In the study, researchers found that 12.5 percent of U.S. kids experienced a confirmed case of maltreatment by age 18, based on data gathered between 2004 and 2011. The term "maltreatment" includes neglect as well as physical, sexual and emotional abuse; the researchers considered cases that Child Protective Services had confirmed.
The finding means that the number of kids maltreated at some point during their childhood is far greater than the number who are maltreated in any given year, the researchers wrote in their study, published today (June 2) in the journal JAMA. Each year, maltreatment is confirmed in 1 in 100 children.
Of the nearly 5.7 million confirmed cases of maltreatment that were registered in a national database over the study period, almost 80 percent were cases of neglect, and not abuse, the researchers noted in the study. [11 Facts Every Parent Should Know About Their Baby's Brain]
The report showed a higher percentage of maltreatment among girls than boys, with 13 percent of girls experiencing maltreatment, compared with 12 percent of boys.
The researchers also found that, out of all racial and ethnic groups, the highest percentage of maltreated kids occurred among black children, with one in five experiencing maltreatment. The second highest percentage occurred among Native American children, with one in seven maltreated.
The researchers stressed that, because of differences in research methodology, the standard, annual reports may underestimate child maltreatment in the United States.
Abuse and neglect of children have been linked with serious health problems, the researchers said.
"Childhood maltreatment is associated with significantly higher rates of mortality, obesity and human immunodeficiency virus [HIV] infection," the researchers wrote in their article.
Previous studies have shown that childhood abuse and maltreatment may shrink important parts of the brain.

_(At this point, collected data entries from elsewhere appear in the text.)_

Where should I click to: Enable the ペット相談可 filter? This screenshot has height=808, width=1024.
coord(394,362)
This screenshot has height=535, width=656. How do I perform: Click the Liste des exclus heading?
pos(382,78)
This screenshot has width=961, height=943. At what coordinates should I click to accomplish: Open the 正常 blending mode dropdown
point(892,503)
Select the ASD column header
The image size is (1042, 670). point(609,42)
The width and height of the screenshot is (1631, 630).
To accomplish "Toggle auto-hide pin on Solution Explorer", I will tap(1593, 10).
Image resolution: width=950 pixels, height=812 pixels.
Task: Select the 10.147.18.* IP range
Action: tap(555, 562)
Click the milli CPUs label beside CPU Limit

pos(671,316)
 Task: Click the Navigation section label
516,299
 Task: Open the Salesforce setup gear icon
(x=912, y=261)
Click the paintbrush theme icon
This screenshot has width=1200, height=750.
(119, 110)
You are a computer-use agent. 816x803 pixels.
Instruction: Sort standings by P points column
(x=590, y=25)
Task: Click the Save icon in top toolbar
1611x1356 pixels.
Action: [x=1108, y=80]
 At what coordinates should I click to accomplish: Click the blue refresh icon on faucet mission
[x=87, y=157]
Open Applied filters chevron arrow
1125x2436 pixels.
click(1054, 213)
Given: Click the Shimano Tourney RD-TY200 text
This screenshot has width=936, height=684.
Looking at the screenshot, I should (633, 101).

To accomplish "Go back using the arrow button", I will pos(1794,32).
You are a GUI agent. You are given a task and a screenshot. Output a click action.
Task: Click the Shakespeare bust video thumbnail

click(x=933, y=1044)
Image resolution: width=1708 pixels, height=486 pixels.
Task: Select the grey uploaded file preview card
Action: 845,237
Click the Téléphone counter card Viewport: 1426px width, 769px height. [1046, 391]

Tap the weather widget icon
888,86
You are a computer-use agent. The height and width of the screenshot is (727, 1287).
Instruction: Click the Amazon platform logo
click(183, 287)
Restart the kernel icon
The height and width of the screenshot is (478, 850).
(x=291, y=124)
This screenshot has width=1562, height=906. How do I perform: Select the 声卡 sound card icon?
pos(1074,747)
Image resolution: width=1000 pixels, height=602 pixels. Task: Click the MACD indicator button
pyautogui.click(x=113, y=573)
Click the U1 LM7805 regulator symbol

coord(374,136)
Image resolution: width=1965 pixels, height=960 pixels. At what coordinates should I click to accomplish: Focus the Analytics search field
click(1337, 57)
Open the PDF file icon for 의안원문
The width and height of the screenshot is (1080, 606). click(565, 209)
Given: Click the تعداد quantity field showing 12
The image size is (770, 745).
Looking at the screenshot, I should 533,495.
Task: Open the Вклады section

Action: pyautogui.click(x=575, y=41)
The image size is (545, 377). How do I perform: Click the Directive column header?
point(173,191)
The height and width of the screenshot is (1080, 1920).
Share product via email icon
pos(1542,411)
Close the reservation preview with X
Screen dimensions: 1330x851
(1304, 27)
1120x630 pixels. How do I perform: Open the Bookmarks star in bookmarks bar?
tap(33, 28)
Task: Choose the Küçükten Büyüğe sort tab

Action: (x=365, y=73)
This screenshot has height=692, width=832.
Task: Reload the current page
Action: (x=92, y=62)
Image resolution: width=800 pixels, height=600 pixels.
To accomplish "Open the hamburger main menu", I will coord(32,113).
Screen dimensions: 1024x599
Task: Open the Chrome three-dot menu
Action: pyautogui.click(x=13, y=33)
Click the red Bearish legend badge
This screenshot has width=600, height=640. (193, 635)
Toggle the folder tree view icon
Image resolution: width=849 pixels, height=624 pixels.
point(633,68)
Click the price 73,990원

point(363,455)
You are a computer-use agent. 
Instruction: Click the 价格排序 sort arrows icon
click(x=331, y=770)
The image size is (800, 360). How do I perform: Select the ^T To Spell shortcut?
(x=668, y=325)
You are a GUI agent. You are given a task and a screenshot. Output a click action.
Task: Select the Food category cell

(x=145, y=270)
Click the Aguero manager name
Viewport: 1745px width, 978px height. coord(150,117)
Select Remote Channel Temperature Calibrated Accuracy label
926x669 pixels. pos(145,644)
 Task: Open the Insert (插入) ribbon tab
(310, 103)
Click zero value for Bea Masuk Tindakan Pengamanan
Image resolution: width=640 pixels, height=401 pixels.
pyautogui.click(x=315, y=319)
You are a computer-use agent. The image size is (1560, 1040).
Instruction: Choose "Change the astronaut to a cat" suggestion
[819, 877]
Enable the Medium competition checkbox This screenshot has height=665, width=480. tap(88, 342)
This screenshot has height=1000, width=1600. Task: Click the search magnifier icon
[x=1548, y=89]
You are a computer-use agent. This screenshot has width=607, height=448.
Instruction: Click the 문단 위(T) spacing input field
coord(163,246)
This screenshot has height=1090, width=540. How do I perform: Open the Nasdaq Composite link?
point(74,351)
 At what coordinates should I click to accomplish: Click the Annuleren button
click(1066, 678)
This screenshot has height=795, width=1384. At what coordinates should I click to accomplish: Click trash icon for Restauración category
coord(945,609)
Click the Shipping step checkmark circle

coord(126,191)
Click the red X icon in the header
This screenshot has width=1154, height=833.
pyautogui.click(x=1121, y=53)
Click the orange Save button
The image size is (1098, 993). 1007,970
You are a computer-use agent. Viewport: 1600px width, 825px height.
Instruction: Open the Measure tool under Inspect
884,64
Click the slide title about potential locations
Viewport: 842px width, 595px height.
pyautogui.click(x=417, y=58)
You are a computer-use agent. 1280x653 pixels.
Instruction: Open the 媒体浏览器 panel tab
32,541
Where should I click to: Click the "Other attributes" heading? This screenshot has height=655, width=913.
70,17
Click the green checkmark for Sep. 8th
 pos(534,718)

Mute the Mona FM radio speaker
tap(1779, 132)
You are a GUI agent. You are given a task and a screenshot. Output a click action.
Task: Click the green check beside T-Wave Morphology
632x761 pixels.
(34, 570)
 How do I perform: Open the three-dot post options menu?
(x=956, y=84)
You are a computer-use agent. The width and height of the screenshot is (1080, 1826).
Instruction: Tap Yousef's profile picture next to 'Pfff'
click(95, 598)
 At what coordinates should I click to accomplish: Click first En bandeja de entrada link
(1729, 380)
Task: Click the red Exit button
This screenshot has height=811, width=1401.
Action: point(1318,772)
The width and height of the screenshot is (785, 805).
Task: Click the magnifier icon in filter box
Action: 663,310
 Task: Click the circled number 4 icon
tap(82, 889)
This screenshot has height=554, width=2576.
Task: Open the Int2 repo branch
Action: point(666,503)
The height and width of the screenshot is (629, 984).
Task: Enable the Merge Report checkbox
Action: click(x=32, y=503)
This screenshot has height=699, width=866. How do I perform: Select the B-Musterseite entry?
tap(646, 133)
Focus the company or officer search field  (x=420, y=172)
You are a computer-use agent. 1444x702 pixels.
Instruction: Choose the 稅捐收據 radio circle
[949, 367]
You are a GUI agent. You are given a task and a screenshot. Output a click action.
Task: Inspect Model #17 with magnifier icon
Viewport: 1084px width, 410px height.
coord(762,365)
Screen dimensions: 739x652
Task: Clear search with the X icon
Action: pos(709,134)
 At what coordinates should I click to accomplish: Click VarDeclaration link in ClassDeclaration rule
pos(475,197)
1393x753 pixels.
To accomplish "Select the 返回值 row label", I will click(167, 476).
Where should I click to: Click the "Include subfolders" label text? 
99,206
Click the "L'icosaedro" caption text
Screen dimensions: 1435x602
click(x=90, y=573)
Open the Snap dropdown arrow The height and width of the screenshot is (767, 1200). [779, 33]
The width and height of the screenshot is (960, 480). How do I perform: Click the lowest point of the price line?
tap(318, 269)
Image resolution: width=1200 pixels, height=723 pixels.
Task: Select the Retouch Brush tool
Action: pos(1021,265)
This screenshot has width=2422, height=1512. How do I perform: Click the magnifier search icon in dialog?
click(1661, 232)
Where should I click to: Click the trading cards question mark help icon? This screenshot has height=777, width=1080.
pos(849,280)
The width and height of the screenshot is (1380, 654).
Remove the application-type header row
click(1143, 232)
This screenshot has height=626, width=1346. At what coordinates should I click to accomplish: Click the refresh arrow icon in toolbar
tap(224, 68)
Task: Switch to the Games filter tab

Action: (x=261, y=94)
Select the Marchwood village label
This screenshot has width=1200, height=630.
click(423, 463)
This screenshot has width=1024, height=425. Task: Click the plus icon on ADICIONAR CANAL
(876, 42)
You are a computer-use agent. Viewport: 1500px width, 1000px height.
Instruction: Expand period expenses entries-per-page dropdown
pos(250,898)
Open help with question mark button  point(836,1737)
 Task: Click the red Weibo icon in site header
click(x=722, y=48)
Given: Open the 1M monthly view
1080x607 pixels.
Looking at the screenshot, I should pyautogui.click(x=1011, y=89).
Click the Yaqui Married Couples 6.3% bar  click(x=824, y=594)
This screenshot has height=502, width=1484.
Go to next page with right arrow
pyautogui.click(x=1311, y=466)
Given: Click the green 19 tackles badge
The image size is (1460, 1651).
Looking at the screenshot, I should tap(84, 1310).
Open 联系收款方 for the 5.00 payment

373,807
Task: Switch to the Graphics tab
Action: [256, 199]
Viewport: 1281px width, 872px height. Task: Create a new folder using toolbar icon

This, in turn, may affect a child's future susceptibility to certain psychiatric disorders, such as depression or drug addiction, some researchers say.
"Because child maltreatment is also a risk factor for poor mental and physical health outcomes throughout the life course, the results of this study provide valuable epidemiologic information," the researchers wrote in the study.
Such maltreatment also imposes a financial burden on society; the child maltreatment that occurs in one year in the United States costs the nation $124 billion over the victims' lifetimes, according to a 2012 report from the Centers for Disease Control and Prevention (CDC).
"No child should ever be the victim of abuse or neglect — nor do they have to be," Linda C. Degutis, director of CDC′s National Center for Injury Prevention and Control, said in a statement in February 2012. "The human and financial costs can be prevented through prevention of child maltreatment."